J. M. A. Vo-Phamhi1,2, M. Dias1,3, A. Subramanian1,3, L. Ni1,3, B. Bodenmiller4,5, C. C. Park1,3, F. Y. Feng1,3, and W. S. Chen1,3; 1Department of Radiation Oncology, University of California San Francisco, San Francisco, CA, 2Columbia University Vagelos College of Physicians and Surgeons, New York, NY, 3Helen Diller Family Comprehensive Cancer Center, University of California San Francisco, San Francisco, CA, 4ETH Zurich, Institute of Molecular Health Sciences, Zurich, Switzerland, 5Department of Quantitative Biomedicine, University of Zurich, Zurich, Switzerland
Purpose/Objective(s): The luminal B (LumB) breast cancer subtype is a prognostic and potentially predictive biomarker.
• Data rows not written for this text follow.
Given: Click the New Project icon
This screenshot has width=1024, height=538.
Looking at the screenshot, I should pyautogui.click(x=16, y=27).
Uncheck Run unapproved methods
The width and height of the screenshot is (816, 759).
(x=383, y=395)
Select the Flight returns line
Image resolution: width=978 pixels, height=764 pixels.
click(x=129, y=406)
LumB is inherently a cell subtype (as its name suggests) but has mostly been studied as a bulk tumor subtype, in large part because tumor profiling techniques have only recently begun to offer single-cell resolution. We sought to leverage single-cell proteomic data from two large cohorts with known long-term clinical outcomes to determine whether enrichment of the LumB cell subtype was associated with resistance to endocrine therapy in breast cancer. Materials/
Methods: Imaging mass cytometry data from a training cohort (METABRIC) and separate validation cohort were obtained and integrated. Patients with non-metastatic breast cancer who received surgery and adjuvant hormone therapy were included. Cell subtypes were defined using the Phenograph cell-clustering approach. Per-sample “cell fraction” of a given cell subtype was defined as cell count of that subtype divided by total number of cancer cells in the sample. The optimal cutpoint for defining LumB cell enrichment in the training cohort was determined using the maximally selected rank statistic approach, and the same cutpoint was used in the validation cohort. Distant metastasis free survival (DMFS) was the clinical endpoint for all univariate and multivariable (cause-specific proportional hazards) survival analyses. Resistance to endocrine therapy was defined at time of data collection as disease progression within 58 months of initiating endocrine therapy. Results: Single-cell expression data for 1,335,512 cells from 929 breast cancer tumor biopsies comprising two cohorts were aggregated and harmonized. Single-cell clustering analysis revealed 34 distinct breast, stromal, and immune cell subtypes. Ten breast cancer cell subtypes demonstrated a co-expression pattern of hormone receptor positivity (HR+) and either Ki-67+ or HER2+, most consistent with a LumB or “LumB-like” expression profile. 353 patients in the training cohort and 161 patients in the validation cohort received adjuvant endocrine therapy and had long-term clinical follow-up. In the training cohort, patients with LumB-enriched tumors demonstrated shorter 10-year DMFS than those with LumB non-enriched tumors (70% vs. 82%, P<0.05). On multivariable analysis, LumB cell enrichment was prognostic of 10-year DMFS (HR 1.73; 95% CI, 1.04 to 2.87) independently of other known prognostic factors including tumor grade, T-stage, and lymph node positivity status. In the validation cohort, LumB cell enrichment was associated with resistance to endocrine therapy (33% vs. 18%, chi-square P<0.05). Conclusion: Enrichment of LumB cells was associated with resistance to hormone therapy in two independent breast cancer cohorts. Our single-cell biomarker for LumB enrichment can be used to identify patients less likely to demonstrate durable response to hormone therapy and who may benefit from treatment intensification through other strategies.